I remember that attitude, and have to say, I am a bit scared all over. There have been a couple issues that have happened in the past months, that cost us...but he will not see that he could have been because of him being on those meds. He is becoming more careless. Although he is only permitted 5 8mg tablets in 24 hours instead of 8...that has been the only cutback Drs. have put him on. I felt the last neuro we went to hit the nail on the head! My CHer didn't like what he said. He is one of the best in his field at the Cleveland Clinic OH! We were lucky to get a chance to meet him. Now under the VA, we can't go back unless their own Neuro specialists direct us there.

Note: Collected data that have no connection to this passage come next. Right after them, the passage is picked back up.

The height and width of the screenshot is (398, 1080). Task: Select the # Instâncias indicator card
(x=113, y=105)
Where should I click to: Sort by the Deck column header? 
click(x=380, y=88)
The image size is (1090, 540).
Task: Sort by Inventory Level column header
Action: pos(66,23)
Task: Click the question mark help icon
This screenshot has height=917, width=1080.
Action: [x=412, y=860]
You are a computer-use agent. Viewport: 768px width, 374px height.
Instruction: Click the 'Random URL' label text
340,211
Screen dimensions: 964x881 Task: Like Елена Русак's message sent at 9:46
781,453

I understand where you are coming from, cause even when he takes the pain killers, they barely take the edge off after 20 min. Then an hour and a half later, "they are finally kicking in"....huh???? I don't have CH, and honestly can hardly deal with a normal headache myself. But after all of the posts I have read, I am assuming...that is the CH going away on its own...until the next hit.

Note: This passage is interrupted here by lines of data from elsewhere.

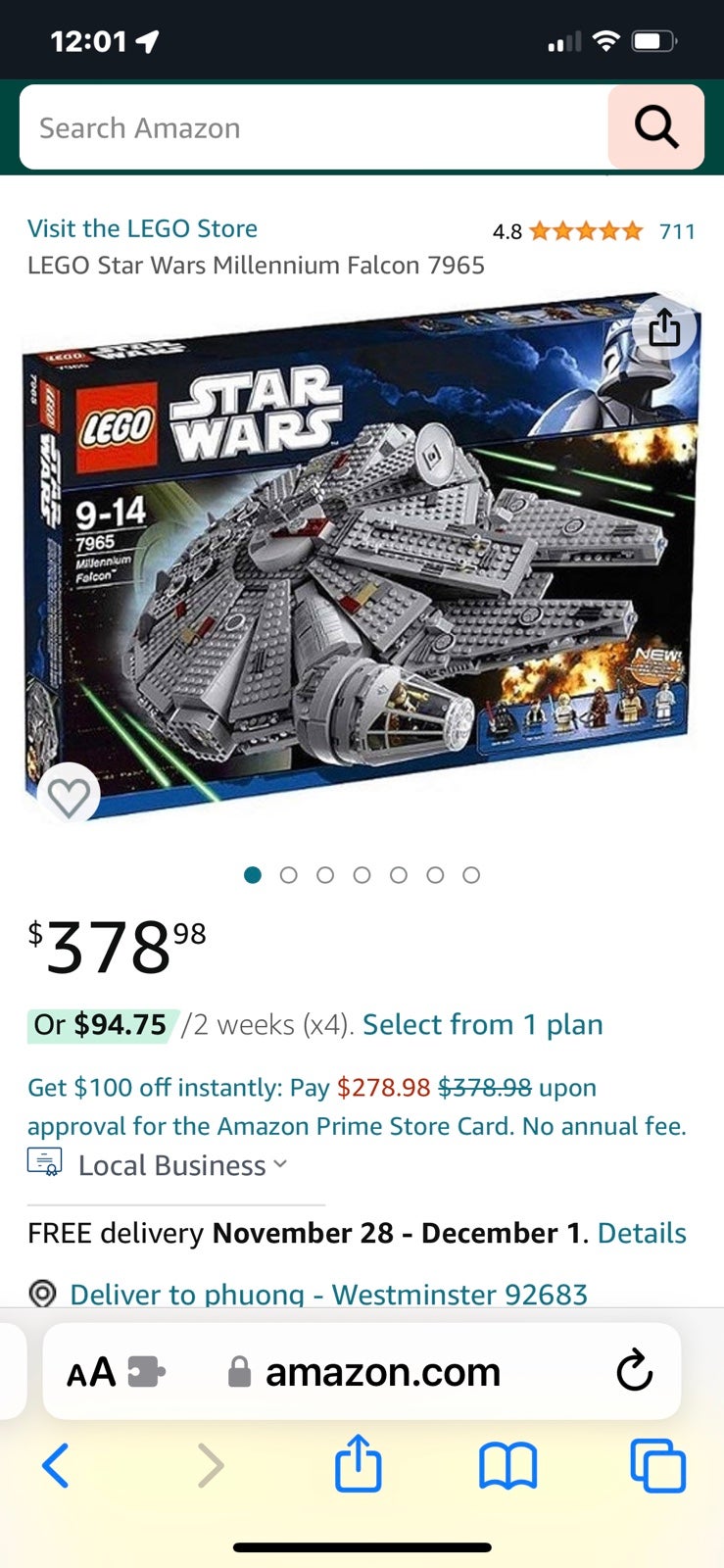Viewport: 724px width, 1568px height.
Task: Select the last image carousel dot
Action: (471, 875)
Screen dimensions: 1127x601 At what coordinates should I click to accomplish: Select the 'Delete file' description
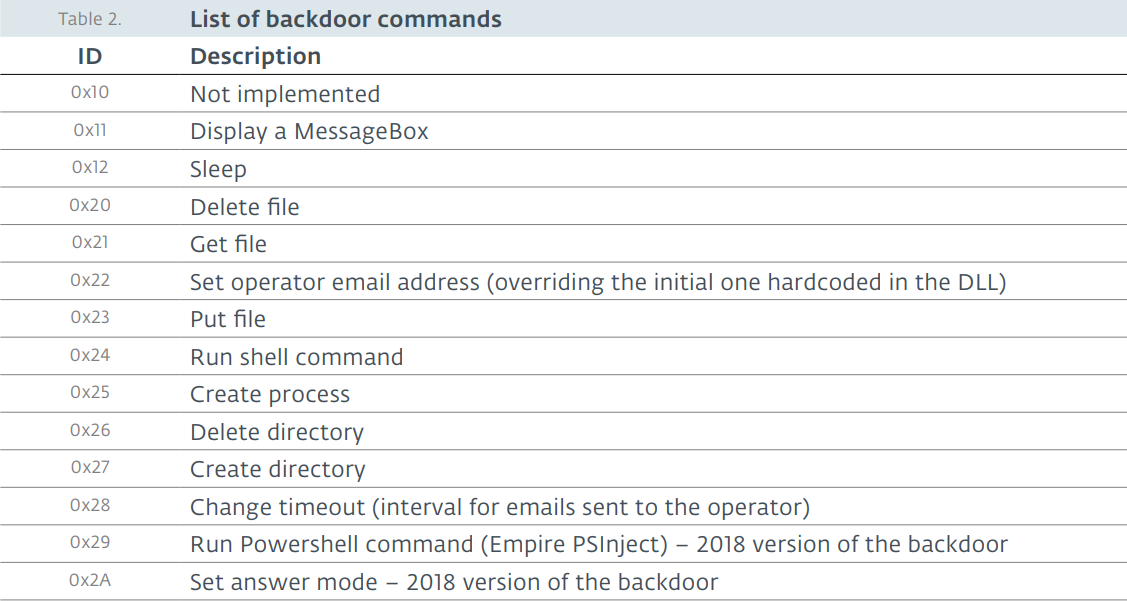[244, 207]
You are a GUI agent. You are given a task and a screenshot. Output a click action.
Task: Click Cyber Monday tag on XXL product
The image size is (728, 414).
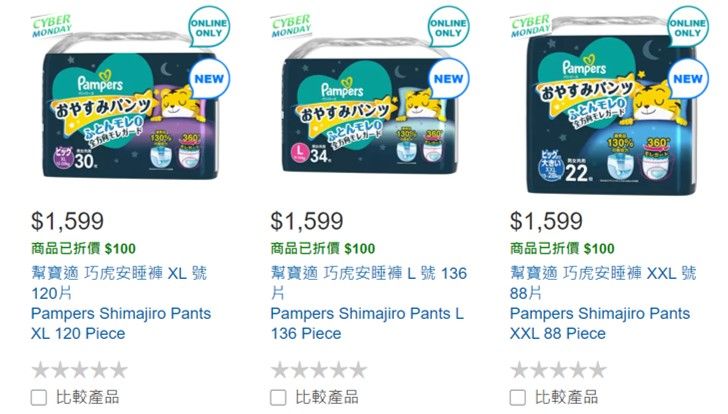tap(530, 26)
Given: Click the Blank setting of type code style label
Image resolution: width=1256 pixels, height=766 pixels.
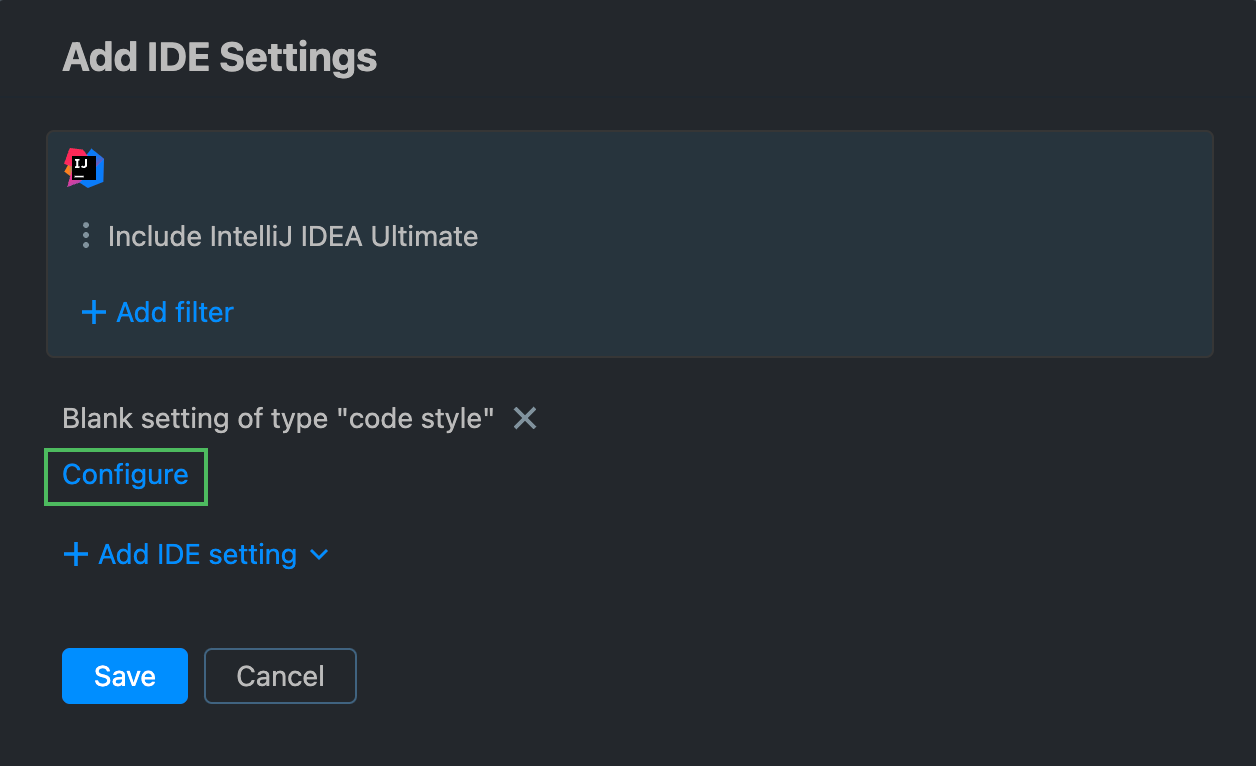Looking at the screenshot, I should (278, 418).
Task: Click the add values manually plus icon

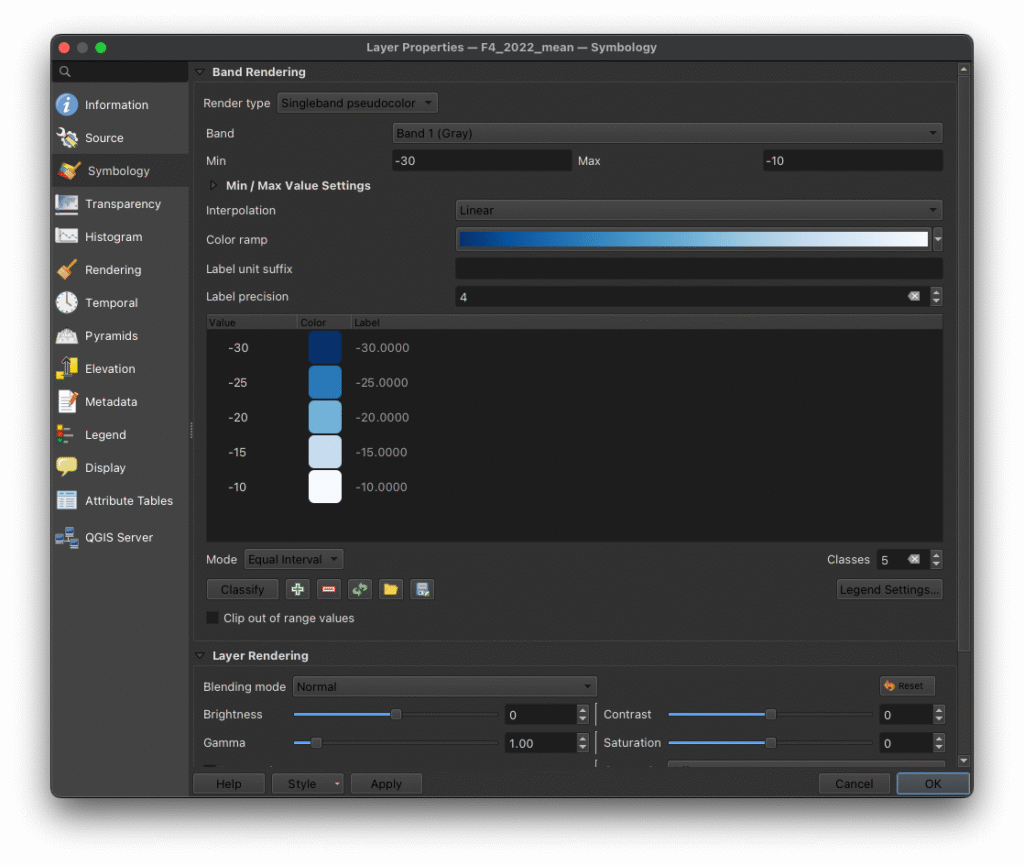Action: pos(297,590)
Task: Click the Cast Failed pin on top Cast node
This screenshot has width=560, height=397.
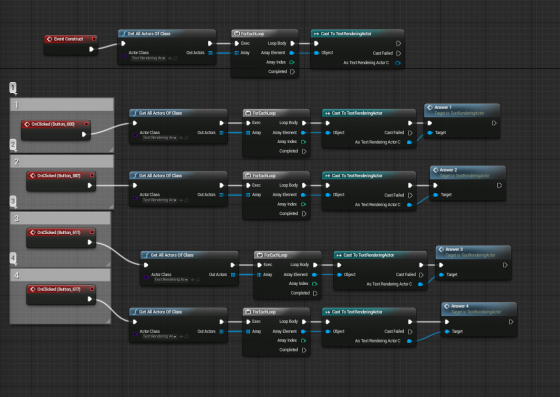Action: [398, 53]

@ ClosetCHer...and you are correct too. My Cher is a proud man. He really doesn't confide in anyone. Has been like that all his life; and only with me on a few things. So, yes, he probably doesn't want to worry me more, or have me worrying about him any more than I do. Or babying him either. I try not to. He will get up and work, doing what he can. He does not drive much with the narcs in his system; could be big trouble if something happens and they find out about it. (Had a close call about a month ago) But he cannot go back to his former job...until...no narcs!! He, in his mind, cannot see a life with CH. I do now...after reading and researching. But I don't know how much longer I can do the addictions. (With the addicted mindset) I love him and care about him; he thinks I don't because I agree with the former Neuro and don't know what he is going through.

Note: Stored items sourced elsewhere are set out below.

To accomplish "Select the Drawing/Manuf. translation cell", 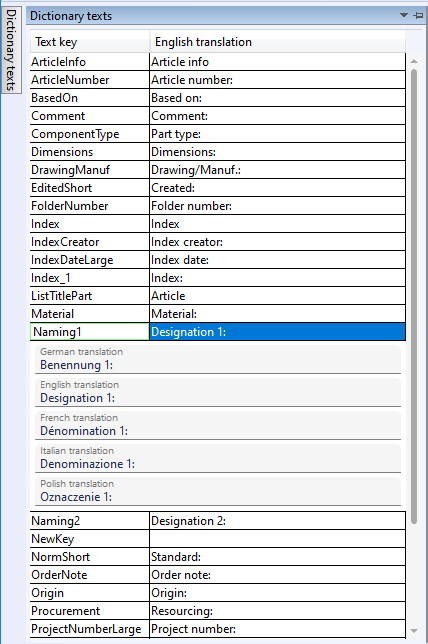I will point(278,170).
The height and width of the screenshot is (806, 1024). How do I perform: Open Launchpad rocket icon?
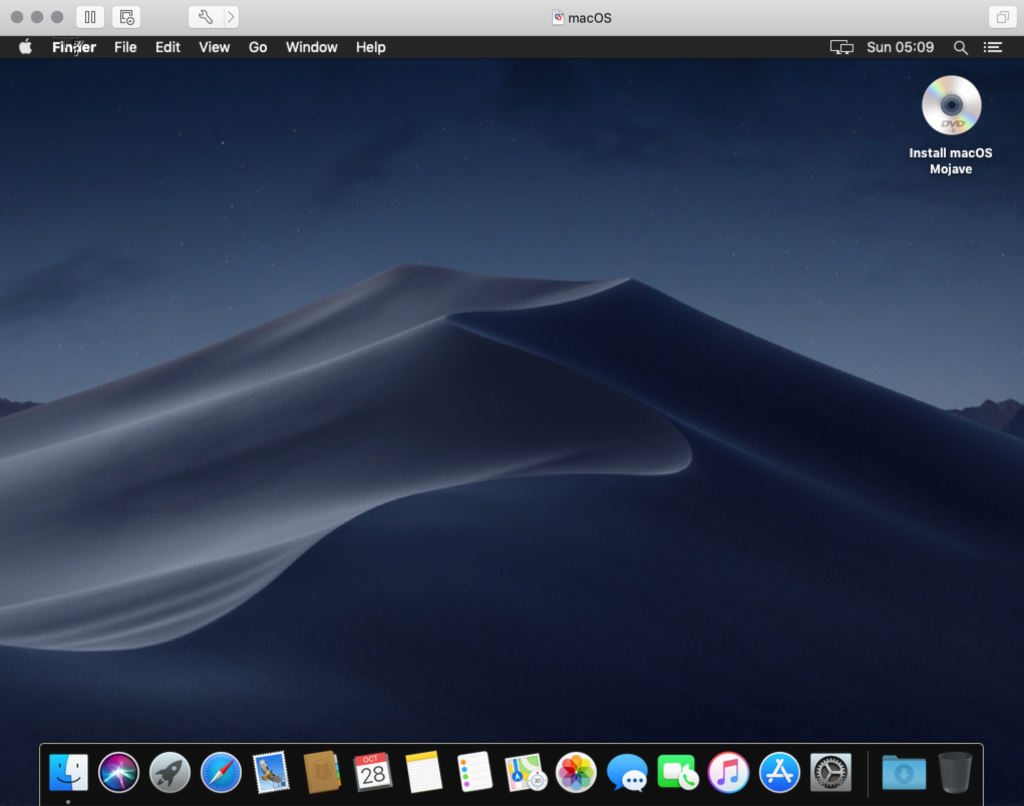coord(170,772)
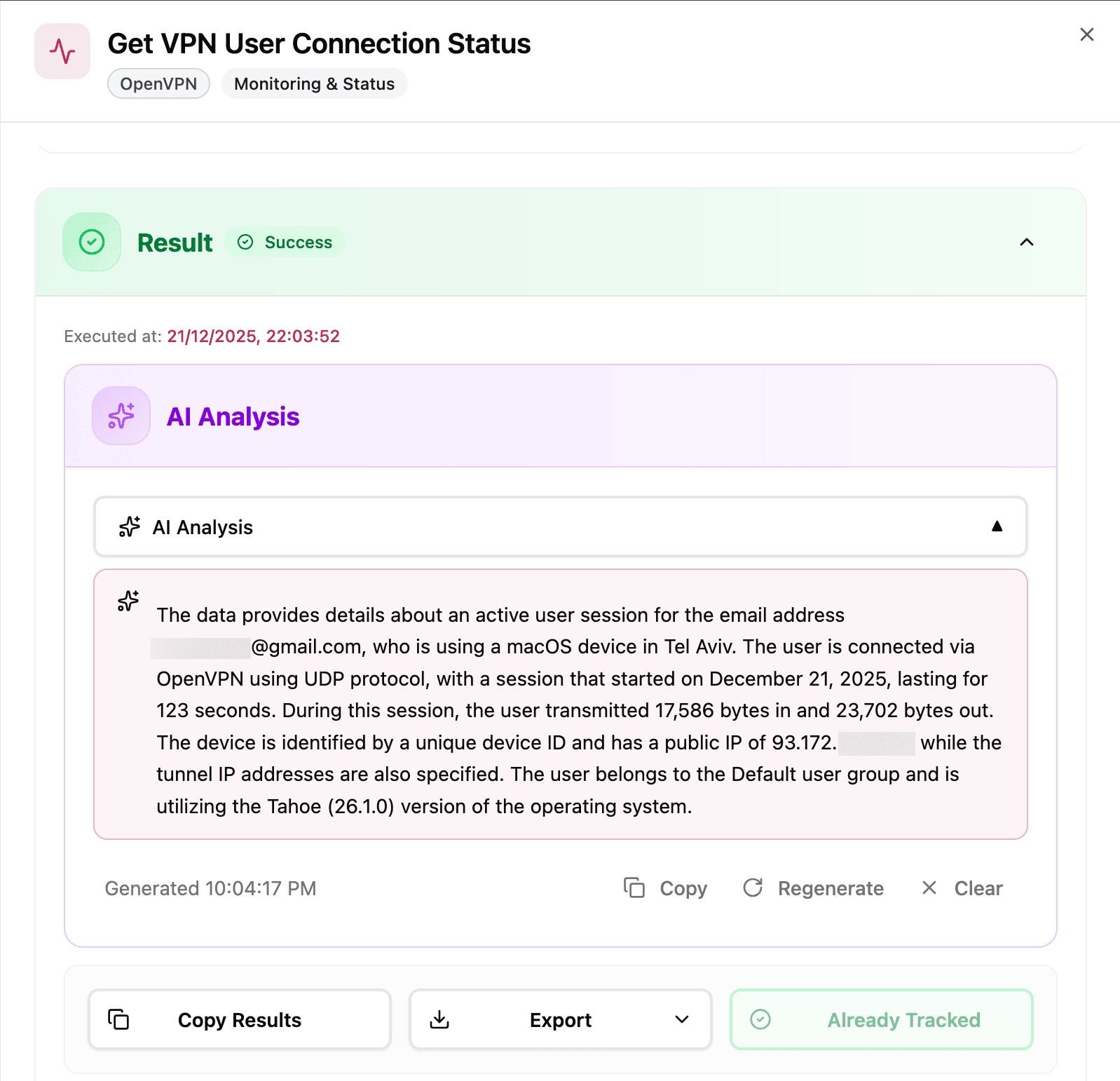Image resolution: width=1120 pixels, height=1081 pixels.
Task: Click the sparkle icon inside the analysis text box
Action: click(x=128, y=600)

@ flipperlips...You and I know they aren't doing anything for the CH. But at this time..after all these years...I'm afraid it is too late to change his mind just with words. He also takes a med for muscle spasms in his back...but that is another story. I believe since his dosage has lowered of the dilaudid, he is feeling more in his back and takes more of those now. I switched the melatonin to 10 mg at night, because he was issued 20mg and when I put them in his med case, he always added two more. So I started putting two 5's in there and he takes two more. Now he is on a safer dose. I put them in the 10mg bottle tho, so he doesn't know. He would be furious...but he has been sleeping a bit better with that and the vitamins. I HATE being sneaky. I just don't want to wake up with a cold body beside me some morning.
If the Dr. doesn't go along with the O2...I AM going to purchase some. If he doesn't give me the boot first. I will be there for him...even quietly..if he wants me there. But I cannot enable him anymore. I cannot express to you all my gratitude to you for your thoughts, prayers, kind words, and care!! Thanks for being here for me.